As you know, I have kept my focus on my cancer, my treatment as guided by my doctor, and I'm still trying to do that. It's almost as if I'm in between doctors right now. I'm not at all, but my doctor is sending me to the Boston guy, so I'm thinking the answers are there.
It's probably just as well that there's little need for me to into specifics here; you may have noticed that specifics aren't really a strong point for me. Suffice to say, the transplant is a very serious procedure. It's time consuming, involves at least 2-3 weeks in the hospital, and the recovery can take months.
I won't know the specifics of my case until after we go to Boston. The information I've read seemed to discuss some constants, regardless of the individual situation. But, considering I found out I had cancer after being attacked by a swarm of wasps, I'm open to possibilities.
The one thing I do know about the transplant is this: If it can lengthen the time I'm in remission, reduce the amount of medication I need to take to stay in remission, sign me up.

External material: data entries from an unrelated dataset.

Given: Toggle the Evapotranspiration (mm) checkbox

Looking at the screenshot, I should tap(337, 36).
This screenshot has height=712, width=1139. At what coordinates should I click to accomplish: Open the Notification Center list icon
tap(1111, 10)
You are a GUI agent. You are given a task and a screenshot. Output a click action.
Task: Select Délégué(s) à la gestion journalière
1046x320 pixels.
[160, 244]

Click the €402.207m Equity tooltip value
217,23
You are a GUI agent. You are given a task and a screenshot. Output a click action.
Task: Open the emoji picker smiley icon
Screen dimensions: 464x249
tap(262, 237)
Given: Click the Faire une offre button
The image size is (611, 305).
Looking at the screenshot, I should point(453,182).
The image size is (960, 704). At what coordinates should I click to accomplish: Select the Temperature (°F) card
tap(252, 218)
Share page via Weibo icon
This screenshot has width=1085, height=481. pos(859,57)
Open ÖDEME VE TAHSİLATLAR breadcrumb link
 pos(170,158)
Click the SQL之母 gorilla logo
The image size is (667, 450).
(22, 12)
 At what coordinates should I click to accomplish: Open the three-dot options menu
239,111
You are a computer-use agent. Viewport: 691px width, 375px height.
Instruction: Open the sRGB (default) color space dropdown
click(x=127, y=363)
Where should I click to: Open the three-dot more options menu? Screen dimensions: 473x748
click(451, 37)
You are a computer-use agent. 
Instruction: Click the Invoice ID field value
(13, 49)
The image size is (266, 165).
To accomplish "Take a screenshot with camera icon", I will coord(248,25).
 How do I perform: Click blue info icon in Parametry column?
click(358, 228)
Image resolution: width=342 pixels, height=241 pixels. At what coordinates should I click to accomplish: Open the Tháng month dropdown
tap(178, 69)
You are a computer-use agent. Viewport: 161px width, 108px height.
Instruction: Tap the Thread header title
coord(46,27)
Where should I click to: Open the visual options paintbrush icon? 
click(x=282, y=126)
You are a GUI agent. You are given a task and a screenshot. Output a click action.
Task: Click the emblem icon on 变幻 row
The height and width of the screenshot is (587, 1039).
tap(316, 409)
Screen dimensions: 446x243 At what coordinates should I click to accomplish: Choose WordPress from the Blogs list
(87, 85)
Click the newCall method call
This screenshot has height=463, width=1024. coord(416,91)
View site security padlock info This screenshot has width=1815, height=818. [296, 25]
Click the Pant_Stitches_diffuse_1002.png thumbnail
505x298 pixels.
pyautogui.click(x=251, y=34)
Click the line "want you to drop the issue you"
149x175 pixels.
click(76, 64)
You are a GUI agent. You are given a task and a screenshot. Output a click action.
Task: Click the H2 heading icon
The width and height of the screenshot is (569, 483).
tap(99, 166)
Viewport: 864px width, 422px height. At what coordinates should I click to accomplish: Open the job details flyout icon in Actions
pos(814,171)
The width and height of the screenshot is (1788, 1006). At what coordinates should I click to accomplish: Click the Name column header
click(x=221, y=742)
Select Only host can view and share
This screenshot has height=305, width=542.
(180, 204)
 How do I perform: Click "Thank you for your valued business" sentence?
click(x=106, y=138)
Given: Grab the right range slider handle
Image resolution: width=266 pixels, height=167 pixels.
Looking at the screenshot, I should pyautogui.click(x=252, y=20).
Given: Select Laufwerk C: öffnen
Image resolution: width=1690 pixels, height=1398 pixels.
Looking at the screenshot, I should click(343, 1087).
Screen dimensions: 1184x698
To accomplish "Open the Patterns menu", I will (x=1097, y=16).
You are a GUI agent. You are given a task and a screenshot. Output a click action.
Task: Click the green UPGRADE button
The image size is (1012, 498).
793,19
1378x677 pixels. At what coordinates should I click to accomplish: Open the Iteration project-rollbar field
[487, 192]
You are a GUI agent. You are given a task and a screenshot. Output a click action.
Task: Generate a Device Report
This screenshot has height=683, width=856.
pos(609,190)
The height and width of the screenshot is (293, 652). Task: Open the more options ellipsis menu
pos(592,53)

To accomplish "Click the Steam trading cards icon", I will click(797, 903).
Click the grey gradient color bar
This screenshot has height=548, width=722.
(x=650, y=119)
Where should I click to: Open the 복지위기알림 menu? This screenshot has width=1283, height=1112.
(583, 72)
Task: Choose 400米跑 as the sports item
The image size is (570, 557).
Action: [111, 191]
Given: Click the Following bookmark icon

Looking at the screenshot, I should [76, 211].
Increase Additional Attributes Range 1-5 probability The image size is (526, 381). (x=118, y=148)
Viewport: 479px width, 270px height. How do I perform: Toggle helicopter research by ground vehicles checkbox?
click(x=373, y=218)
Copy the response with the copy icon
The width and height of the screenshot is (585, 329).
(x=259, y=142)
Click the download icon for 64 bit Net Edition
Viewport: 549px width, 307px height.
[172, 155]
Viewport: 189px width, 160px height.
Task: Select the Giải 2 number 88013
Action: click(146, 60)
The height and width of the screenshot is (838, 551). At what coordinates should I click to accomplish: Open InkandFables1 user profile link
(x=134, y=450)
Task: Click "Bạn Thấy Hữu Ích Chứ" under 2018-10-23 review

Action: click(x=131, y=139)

This isn't really about life expectancy, by the way, because any number we put on that is just a number, cancer patient or not. It's like Spinal Tap's Nigel Tufnel explaining how all the numbers on a particular guitar go to 11. “Well. It's one louder, isn't it?” When pressed as to why he just doesn't leave it at ten, and make ten louder, his only response is, “These go to 11.”
I guess we all have parts of our past which we can describe as our Dark Ages. I certainly do and if all this had happened then, I would probably have joined my father and my sister Moira in giving up the fight because it “just wasn't worth it.”
Well, guess what? Somewhere along the way I lost my “give up.” I have a life I consider second to none. Frankly, I fought to get it and I'm surely going to fight to keep it. I'm just glad I don't have to do it alone.
So here's my current plan: I will continue to take this one day a time and try to keep my brain from treating a lack of solid knowledge about the transplant process as an excuse to party like it's 1999. (Yeah. I know. But you get what I'm sayin'. Right?) I'll let you know how it works out.
There are a variety of versions of the story that gives this blog its name. The pony is the constant in all of them. A man is on his way to a party when he comes across a young boy shoveling ass over tea kettle at an enormous mountain of manure. The man asks the child if he wouldn't rather go with him to the party than shovel all that poop. The kid says, “No way man. With all that poop... there must be a pony in there somewhere.”